The issue he brings to light is much broader and much deeper. This is not an issue of blame – of “right versus wrong” – this is an issue of “right versus right” – the very definition of tragedy.
In 1994, I completed a study extending over five years and concluded that certain human service agencies and law enforcement services designed to solve such problems as crime, illiteracy, child abuse, drug addiction, poverty and homelessness actually operate within a hidden inherent logic to perpetuate and exacerbate the very conditions that they were designed to cure.
Put differently, the purpose of any system is what it does. What the Child Protection System does is produce victims and future inmates for the criminal justice system.
Generation after generation, these abused children fill our prisons, overwhelm our schools, and make our cities unsafe for the people who must live in them.
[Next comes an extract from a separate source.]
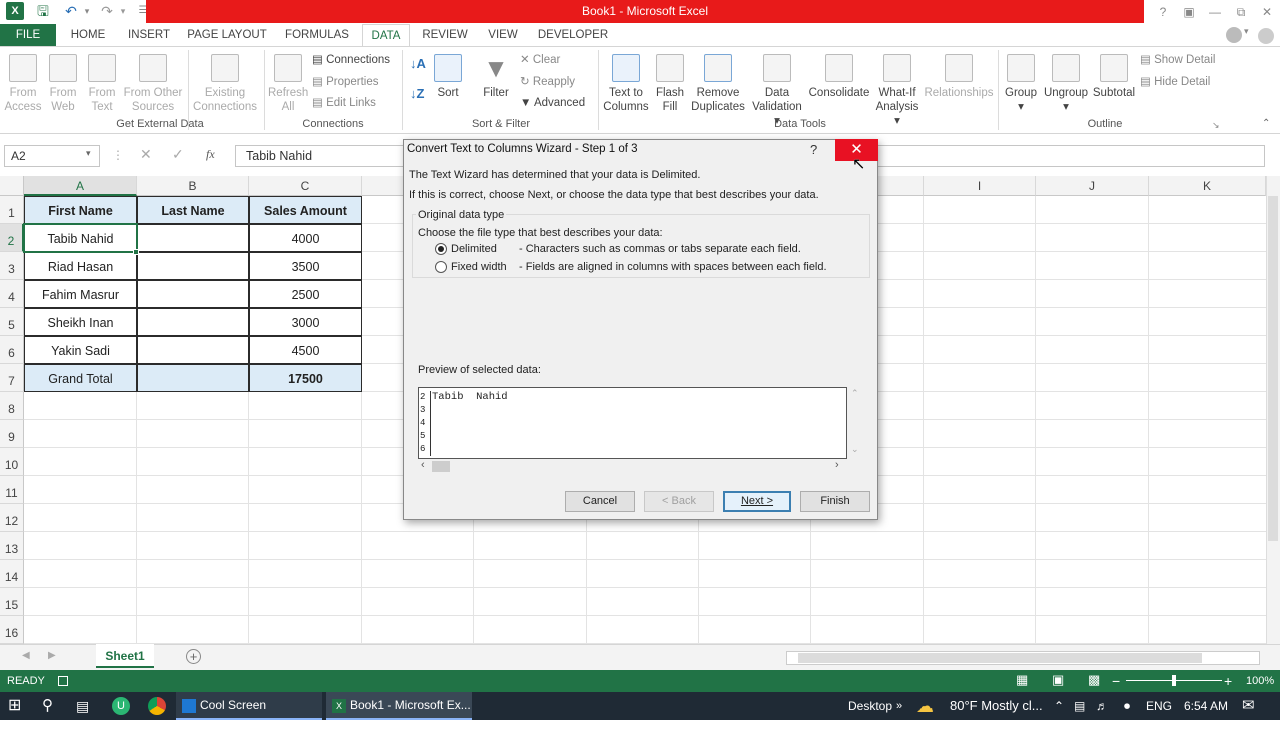  I want to click on toolbar-chevron-icon: », so click(899, 706).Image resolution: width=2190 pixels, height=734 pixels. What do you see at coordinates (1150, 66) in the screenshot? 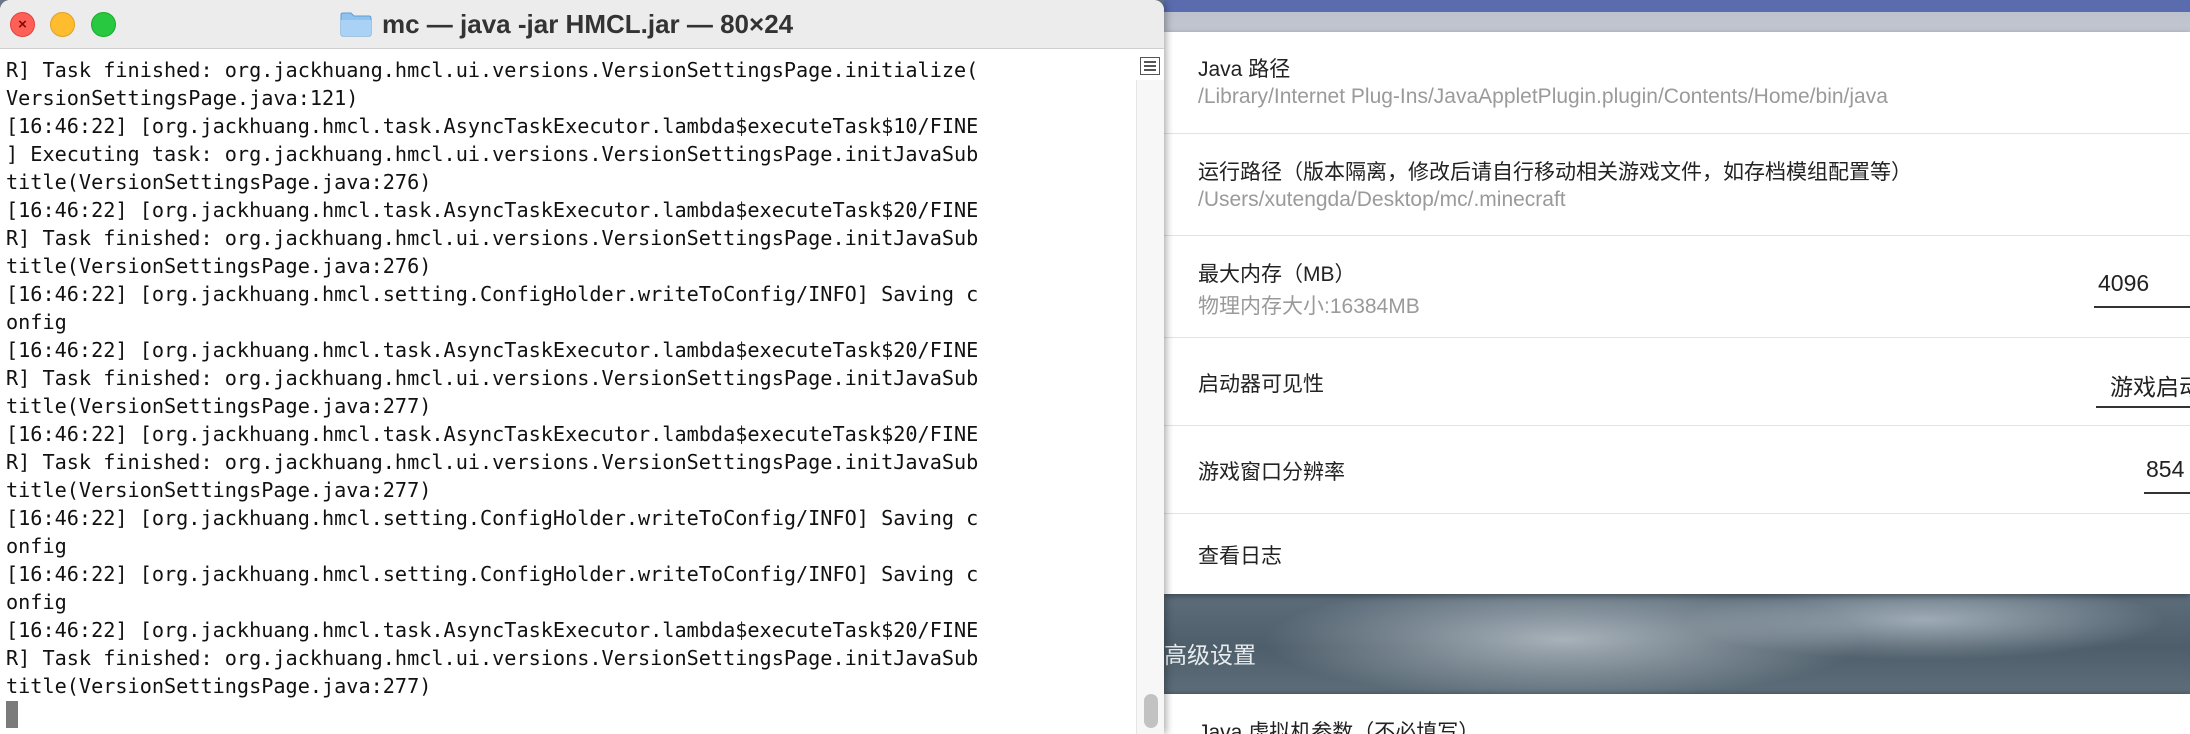
I see `sidebar-toggle-icon` at bounding box center [1150, 66].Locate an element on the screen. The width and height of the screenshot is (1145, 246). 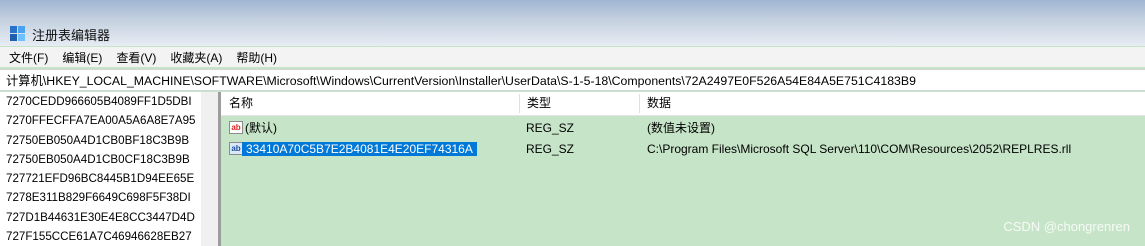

Our current policies ensure more crime and prisons, failing schools, and a growing number of neighborhoods unfit for human habitation. There are no simple answers to these problems. However, this I know, these problems cannot be solved within the framework of the current system that created them.
More programs, new laws and additional regulations will only produce a temporary remission before there is a rebound and escalation of the original problem.
This is a hard-hitting, often uncomfortable book about an enormous, complicated and painful problem. Mike Tikkanen has taken a courageous stand to open our eyes and expose the truth. It is now up to all of us to confront the truth and begin this essential dialogue.